The story of Dru – a historic tale for Purim.

Regrettably not been a comedian, not even remotely, all I can offer is a short story from the history of Jewish humor.
It is a story of an unintended rescue and an almost rescue.

It is the story a men by the name of Asher Alther Abba Aharon Druyanov, or Dru, for short, as I rather call him.

Dru was an Israeli Anthologist at the beginning of the 20th centaury, who in the 1920’s went to Europe to make an anthology of Jewish jokes and humor. And as you may think, there was plenty to record.
And Dru, so it seems, was the right kind of mixture of book warm nurde and an appreciator of good humor to do the job.

With one problem, may be, – guts.

His devotion was commendable; by 1933 he had finished, gathering material for 4 volumes, from which he published 3 in 1938. Thus saving Jewish humor from Hitler.

But as great as it sounds, there is always a ‘but’.
And this but was Dru’s decision not to publish the forth volume on grounds that “These are thing that are not supposed to be said in public.”
Ouch! .
Why “Ouch”?
If you didn’t get it, you are bigger geeks then I’m.
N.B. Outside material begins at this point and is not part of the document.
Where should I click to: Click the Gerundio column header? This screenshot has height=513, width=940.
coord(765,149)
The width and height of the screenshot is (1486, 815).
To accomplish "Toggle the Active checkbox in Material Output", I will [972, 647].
The forth volume was about dirty jokes.
Because of 1930s PC, good old Dru being still a bit of a square, or publishing house pressure, or whatever other reason, Druyanov’s missing forth volume became known in Jewish literature as ‘Druyanov’s missing forth volume’.

How it disappeared? It is apart of the mystery.
Good old Dru died that year, 1938, and afterwards no one bothered to look for that book, so eventually it vanished. And in it one of the world’s largest collection of filthy jokes.
How many?
No one knows. But if the published volumes had a total of 3120 jokes, the missing forth couldn’t have more then a thousand.
One thousand missing dirty Jewish jokes, because Dru said: “These are things that are not supposed to be said in public.”
Can you here the Jewish comedian desperate for new material crying: “You supposed to say those things in public.”
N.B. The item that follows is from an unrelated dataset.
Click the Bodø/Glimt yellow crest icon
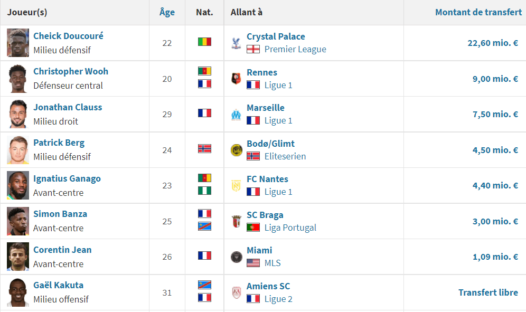The width and height of the screenshot is (526, 312). 236,150
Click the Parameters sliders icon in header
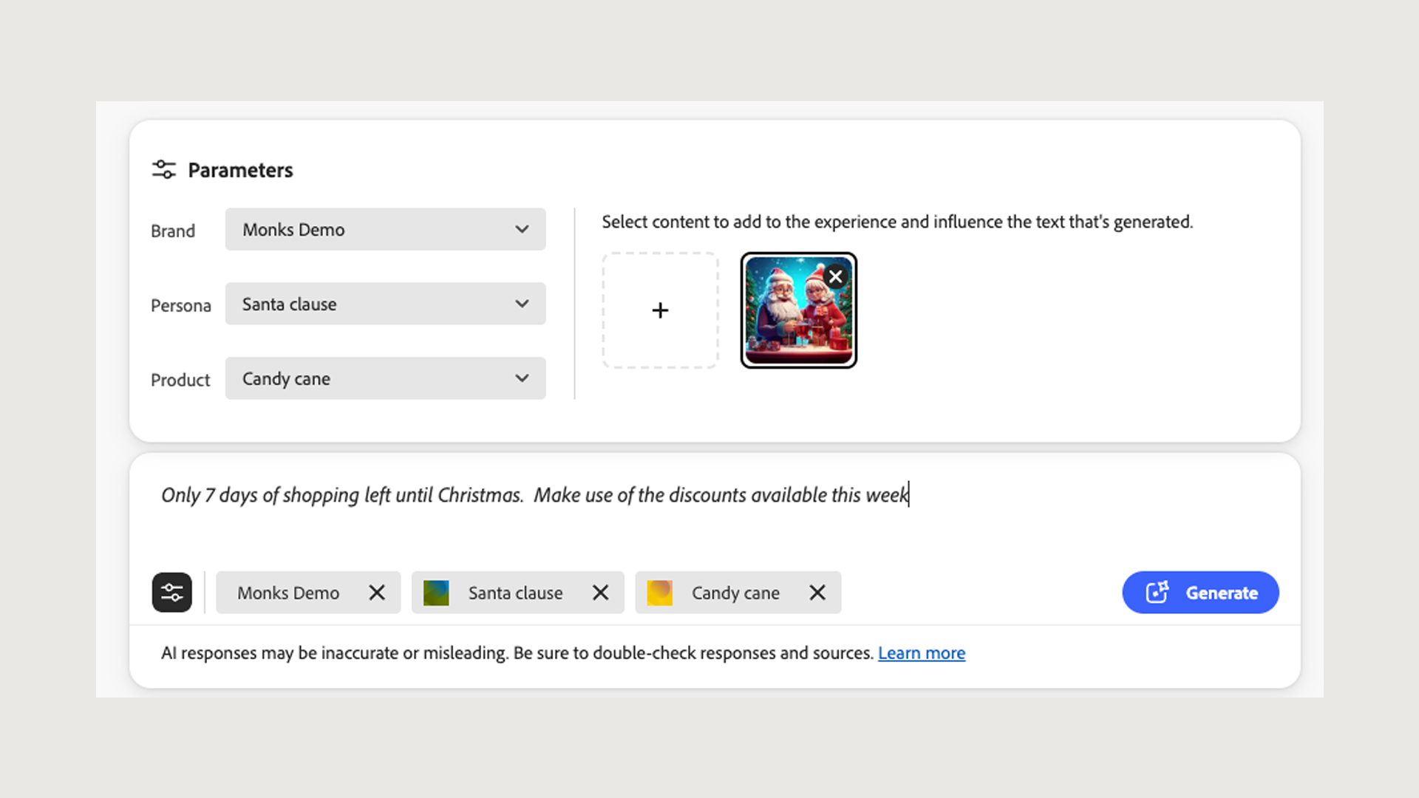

But alas Dru is gone and the book is gone.
All attempts to find it came up with Gurnisht, that’s Yiddish for nada.
And the book is another missing Jewish treasure.
Will it ever be found?
That will be nice, filthy disgusting and obnoxious, but nice.
But given what Tel Aviv has been through since 1938, the bombings, the floodings, the massive ill thought and ill heart reconstruction, the chances of a miracle are truly miraculous.
But who knows, may be like the Arc of the Covenant, it is hiding somewhere, waiting for a rock to roll over and the light of day to shine on it.